Task statement:
Repeat the data word for word, starting with the line containing "Open the Sogou IME emoji panel" and going on through the line containing "pyautogui.click(x=1181, y=132)", and leave the pictures out of your answer.

Record excerpts:
+ + + + + + +

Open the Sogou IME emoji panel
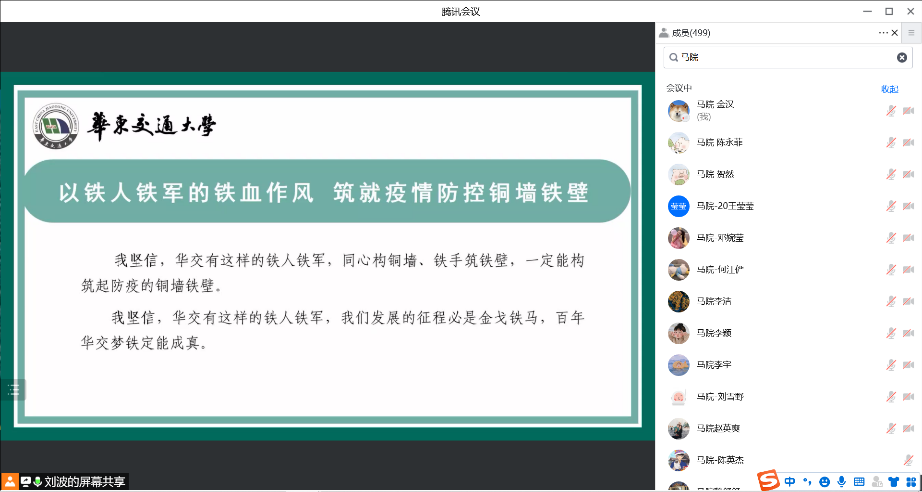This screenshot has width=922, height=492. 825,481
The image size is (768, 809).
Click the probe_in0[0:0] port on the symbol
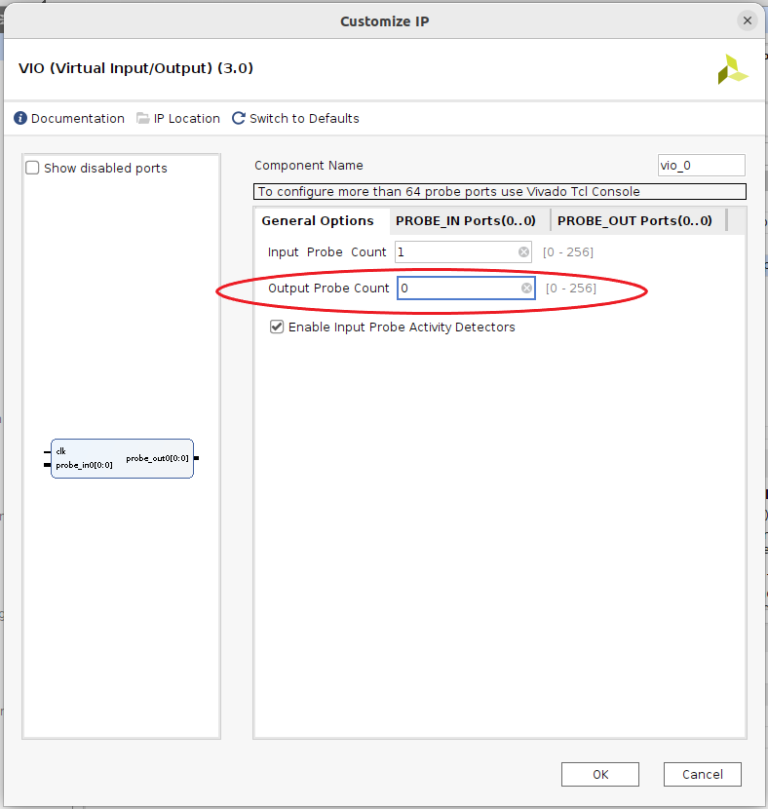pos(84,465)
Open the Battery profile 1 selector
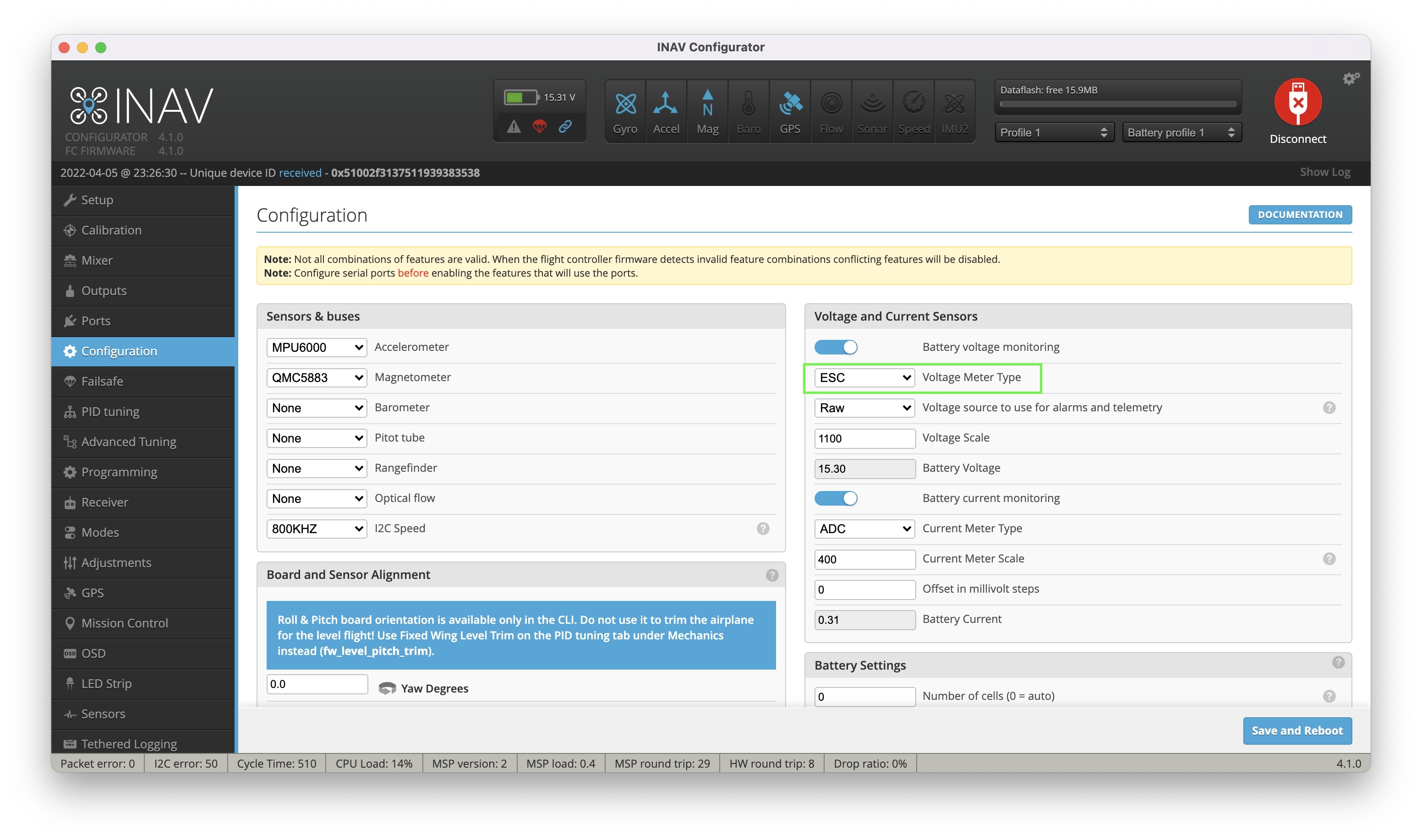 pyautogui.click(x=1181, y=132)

+ + + + + + +

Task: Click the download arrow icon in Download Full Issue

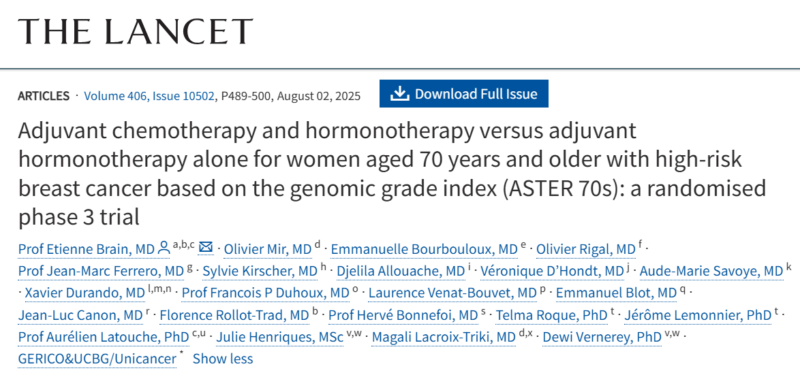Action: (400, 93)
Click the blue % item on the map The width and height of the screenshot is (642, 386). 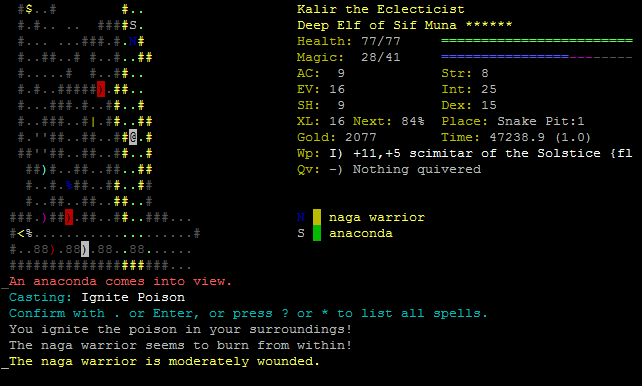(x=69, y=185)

+ + + + + + +

Output of the exercise:
Open the Sogou IME emoji panel
This screenshot has width=922, height=492. 825,481
The image size is (768, 809).
Click the probe_in0[0:0] port on the symbol
pos(84,465)
Open the Battery profile 1 selector
 pyautogui.click(x=1181, y=132)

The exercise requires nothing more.